Tally the lines in the records below that contain the string "This", with case counting, and reply with the number alone.

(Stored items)

= = =

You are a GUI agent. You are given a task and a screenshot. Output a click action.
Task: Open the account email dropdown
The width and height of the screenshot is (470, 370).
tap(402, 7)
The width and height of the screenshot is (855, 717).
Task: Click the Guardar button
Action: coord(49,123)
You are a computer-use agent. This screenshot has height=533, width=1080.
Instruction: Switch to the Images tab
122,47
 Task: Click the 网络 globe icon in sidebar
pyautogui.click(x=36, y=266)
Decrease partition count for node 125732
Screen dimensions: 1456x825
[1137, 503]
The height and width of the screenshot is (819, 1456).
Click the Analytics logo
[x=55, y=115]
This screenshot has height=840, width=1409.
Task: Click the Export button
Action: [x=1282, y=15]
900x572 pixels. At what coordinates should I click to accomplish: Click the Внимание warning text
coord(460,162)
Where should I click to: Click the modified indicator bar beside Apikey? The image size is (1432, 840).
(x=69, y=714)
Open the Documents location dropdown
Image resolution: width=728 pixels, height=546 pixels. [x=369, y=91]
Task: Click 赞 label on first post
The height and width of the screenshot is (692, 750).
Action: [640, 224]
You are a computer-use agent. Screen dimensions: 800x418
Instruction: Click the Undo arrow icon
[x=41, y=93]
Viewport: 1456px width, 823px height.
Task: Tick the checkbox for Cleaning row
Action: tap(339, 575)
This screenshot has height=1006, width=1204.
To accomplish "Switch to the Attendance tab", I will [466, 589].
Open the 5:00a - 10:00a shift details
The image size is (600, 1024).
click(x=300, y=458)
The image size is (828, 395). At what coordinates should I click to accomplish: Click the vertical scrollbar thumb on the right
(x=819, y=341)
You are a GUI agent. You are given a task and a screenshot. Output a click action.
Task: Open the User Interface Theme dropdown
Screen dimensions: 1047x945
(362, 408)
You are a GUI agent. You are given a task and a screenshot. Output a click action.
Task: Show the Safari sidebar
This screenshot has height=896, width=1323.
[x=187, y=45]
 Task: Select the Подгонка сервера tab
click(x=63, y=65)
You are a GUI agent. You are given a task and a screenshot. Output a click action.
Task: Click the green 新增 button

= = =

Result below:
4